For the first time, the people most affected by HIV are no longer just recipients of aid. They’re part of the solution. African scientists, manufacturers, regulators, and health workers are leading the change. And that’s the most powerful medicine of all.
What is TLD and why is it important for HIV treatment in Africa?
TLD is a fixed-dose combination of three antiretroviral drugs: tenofovir, lamivudine, and dolutegravir. It’s now the global standard for first-line HIV treatment because it’s more effective, has fewer side effects, and is harder for the virus to resist than older drugs. For Africa, its importance lies in being produced locally - reducing supply delays and cutting costs. The first African-made TLD was produced by Universal Corporation Ltd in Kenya and prequalified by WHO in 2023, enabling large-scale procurement by the Global Fund starting in 2025.
How did the Global Fund help African ARV production?

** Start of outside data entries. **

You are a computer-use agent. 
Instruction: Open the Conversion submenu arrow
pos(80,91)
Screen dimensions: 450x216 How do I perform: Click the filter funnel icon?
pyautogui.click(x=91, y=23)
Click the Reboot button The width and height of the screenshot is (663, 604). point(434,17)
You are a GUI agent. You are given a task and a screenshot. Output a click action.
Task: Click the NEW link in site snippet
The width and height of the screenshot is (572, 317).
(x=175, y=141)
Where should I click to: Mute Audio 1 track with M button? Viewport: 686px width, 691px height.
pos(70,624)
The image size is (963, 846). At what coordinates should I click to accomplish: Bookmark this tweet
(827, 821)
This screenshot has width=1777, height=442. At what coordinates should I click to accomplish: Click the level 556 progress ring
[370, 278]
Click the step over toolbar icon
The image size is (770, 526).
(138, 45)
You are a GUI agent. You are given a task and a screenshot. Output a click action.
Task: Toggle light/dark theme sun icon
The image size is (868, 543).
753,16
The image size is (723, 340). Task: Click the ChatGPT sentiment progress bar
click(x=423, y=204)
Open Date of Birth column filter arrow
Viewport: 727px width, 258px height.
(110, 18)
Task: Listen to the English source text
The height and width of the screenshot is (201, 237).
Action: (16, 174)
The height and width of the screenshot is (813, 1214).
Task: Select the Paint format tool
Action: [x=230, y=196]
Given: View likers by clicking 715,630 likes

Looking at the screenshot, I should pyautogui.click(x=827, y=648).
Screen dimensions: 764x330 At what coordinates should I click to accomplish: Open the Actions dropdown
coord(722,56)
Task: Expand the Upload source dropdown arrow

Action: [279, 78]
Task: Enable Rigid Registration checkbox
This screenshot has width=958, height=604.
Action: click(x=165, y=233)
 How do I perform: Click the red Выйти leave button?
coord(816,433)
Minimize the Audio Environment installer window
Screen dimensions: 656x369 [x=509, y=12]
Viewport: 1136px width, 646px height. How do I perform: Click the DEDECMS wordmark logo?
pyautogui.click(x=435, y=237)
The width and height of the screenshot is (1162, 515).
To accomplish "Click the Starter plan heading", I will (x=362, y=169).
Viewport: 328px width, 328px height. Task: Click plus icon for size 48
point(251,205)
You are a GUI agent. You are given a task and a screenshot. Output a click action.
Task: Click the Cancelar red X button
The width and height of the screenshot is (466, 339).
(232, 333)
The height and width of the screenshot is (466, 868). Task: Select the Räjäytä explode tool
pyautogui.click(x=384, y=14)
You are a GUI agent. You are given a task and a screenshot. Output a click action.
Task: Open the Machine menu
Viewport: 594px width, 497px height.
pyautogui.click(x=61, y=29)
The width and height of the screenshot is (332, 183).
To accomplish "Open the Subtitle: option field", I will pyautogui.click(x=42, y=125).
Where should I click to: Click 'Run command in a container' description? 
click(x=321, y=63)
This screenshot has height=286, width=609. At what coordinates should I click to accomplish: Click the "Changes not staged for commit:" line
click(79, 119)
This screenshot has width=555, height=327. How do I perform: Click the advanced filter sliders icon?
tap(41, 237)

The Global Fund played a pivotal role by placing its first-ever order for African-made antiretrovirals in May 2025. Instead of relying solely on Indian manufacturers, it used its buying power to create guaranteed demand for African producers like Universal Corporation Ltd. This market-shaping move gave manufacturers the confidence to invest in facilities, training, and quality control, knowing they’d have steady buyers. It also signaled to other donors and governments that African-made drugs are reliable and worth supporting.
Are African-made HIV drugs as safe and effective as imported ones?
Yes. Any drug produced for international procurement, including African-made ARVs, must pass WHO prequalification - a process that requires meeting the same strict quality, safety, and efficacy standards as drugs from the U.S., EU, or Japan. The TLD produced by Universal Corporation Ltd underwent rigorous testing and was found to be bioequivalent to brand-name versions. Independent reviews and real-world use in Mozambique have confirmed its effectiveness. Safety isn’t compromised - it’s enforced.
What role do diagnostics play in improving HIV care in Africa?
Diagnosing HIV early is the first step to treatment and prevention. For years, rapid diagnostic tests (RDTs) were imported, causing delays and shortages. Now, Nigerian company Codix Bio manufactures RDTs locally under WHO technology transfer. This means clinics can get tests faster, test more people, and start treatment sooner. Local production also lowers costs and allows for better stock management. When testing and treatment are both made locally, the entire care chain becomes more resilient.
How will long-acting injectables like cabotegravir change HIV care in Africa?
Cabotegravir long-acting is a twice-yearly injection that can be used for both treatment and prevention (PrEP). It removes the need for daily pills, which helps people who struggle with adherence or face stigma. South Africa registered it in October 2025, and six African manufacturers have been licensed to produce generic versions. Once generics arrive, prices could drop by 80-90%, making this life-changing option affordable across the continent. This could transform how HIV is managed - from a daily chore to a simple biannual visit.